La duda es, en caso de que no fuera un ser humano quien lo ultimó, qué animal voraz y sanguinario pudiera ocasionar tanto dolor y desesperación a sus víctimas indefensas que pecan en adentrarse en sus dominios. Sin embargo no presenciamos eso en el análisis forense. Proponen la autoría de un ser humano, lo cual no podemos descartar ni denegar la hipótesis, porque a sus alrededores no existían indicios de avistamiento de animales salvajes con las proporciones necesarias para cometer tal acto de descuartizar a su víctima.
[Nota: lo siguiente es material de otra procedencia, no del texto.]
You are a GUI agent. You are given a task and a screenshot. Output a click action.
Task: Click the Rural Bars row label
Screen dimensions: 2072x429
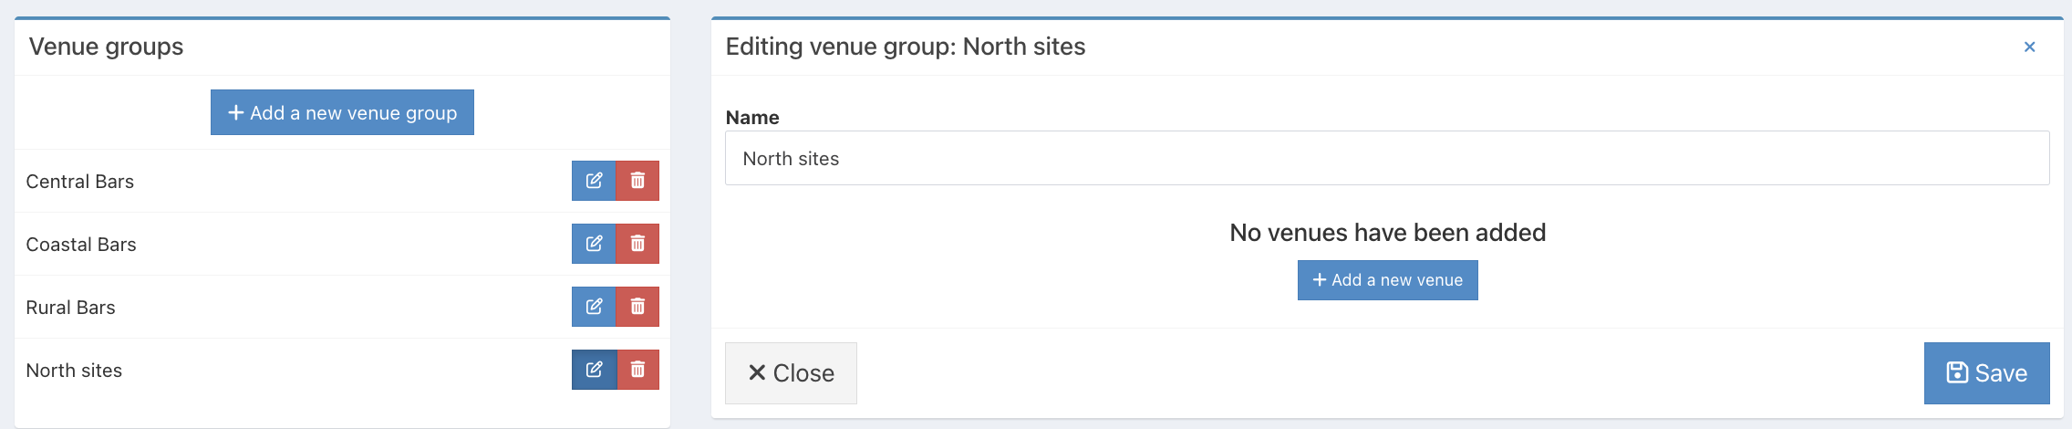click(x=70, y=308)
Enfocándonos en la posibilidad de que sea un hombre buscaríamos la razón que tuvo el asesino para asesinar al joven, buscaríamos el arma utilizado para el asesinato y en consecuencia a culpable de este horrible hecho.
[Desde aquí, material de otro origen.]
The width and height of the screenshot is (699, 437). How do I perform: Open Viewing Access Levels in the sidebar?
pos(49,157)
Decidí salir a tomar aire, caminé en círculos en el balcón y suspirando traté de aclarar mis idea para reflexionar lo qué podría hacer para resolver el enigma que envuelve al caso. Agarré mi saco color gris, llevé mi canoso cabello para atrás con la más mínima fricción de mi guante caqui y me ubiqué bajo el corredor que da frente a la oficina, miré a mi alrededor y pensaba en pruebas contaminadas, no había nada para dar origen a una posible investigación, pero al ver el cuerpo en la fotografía produjo en mí una sensación de impotencia, pero a la vez ansiedad, ya que tenía una oportunidad de investigar el lugar, pero no sería fácil, iba a necesitar ayuda. Apoyé mis manos por la viga que sostiene el techo, con mis 1,85 de estatura no me fue difícil hacerlo. Miré detenidamente el tirante. Pensé en los hombres que serían capaces de cumplir a cabalidad con lo que necesitaría el trabajo. Mientras pensaba en las personas miraba el color de la madera del techo, era granate oscuro, aún la recuerdo, porque era del mismo tono, eso producía en mí una rara nostalgia ya que tenía cierta similitud con la viga de mi antiguo colegio. Meditando sobre la situación intenté distraerme de esa sensación de añoranza, pero la humedad se hizo presente junto con las gotas que caían. Fue inútil luchar con el pasado. 

***

 Cortó mi meditación el estruendo del techo de aluminio del estacionamiento que era impactado por el aguacero. Esas gotas se volvían cada vez más grandes tanto que producían charcos en un santiamén. Podía observar como las personas mojaban sus pantalones al pisar los charcos ya que estos corrían para tratar de resguardarse de la lluvia fastidiosa. El caos enervaba a los automovilistas tras el atasco en el tránsito. Las personas ubicadas en las banquinas corrían para refugiarse bajo los negocios y otros colmaban las paradas de buses para protegerse del temporal. Observando a la izquierda veía a los vendedores ambulantes tratando de proteger sus mercaderías poniéndolas dentro de bolsas de polietileno y corriendo a buscar refugio. No obstante rompió el silencio un relámpago que cayó con vigorosidad por el pararrayos de un edificio frente mío. 

***

Volví en sí luego de ser alcanzado por la robusta llovizna que ingresaba por el balcón de mi oficina y determiné el día y los recursos que necesitaría para ir al lugar del asesinato con el objetivo de descifrar lo sucedido. Pensé sin fluctuar en una vieja amiga, quien sirve en la Policía Nacional, en el área de criminología forense, me refiero a la oficial Cecilia Rodríguez, quien aparte de ser pulcra en su trabajo, tiene una capacidad de deducción increíble, y una percepción infalible para hallar pistas en las escenas del crimen y su puesto quedaba a metros del mío, realmente esperaba que pudiera participar en la investigación

Luego de ingresar a mi dependencia, organicé mis documentos, realicé algunas copias del documento para llevarlas conmigo y guardé los originales en un cajón bajo llave, antes de salir tomé una taza de café con chipa que había dejado olvidado en la mesa. Luego de comer algo cerré la oficina y bajé las escaleras hasta la planta baja, saludé al encargado de la recepción, Felipe Franco, quien se encarga de la seguridad del edificio, es un guardia privado de la empresa de seguridad privada Los Coyotes salí por la puerta principal y pude presenciar la función de luces en el cielo, que penetraban entre las nubes, caminé tres pasos y escuché una gran explosión, relamí los labios por preocupación, suspiré y pegué una galopada hasta el estacionamiento. Para poder resguardarme por un momento, del temporal y la lluvia.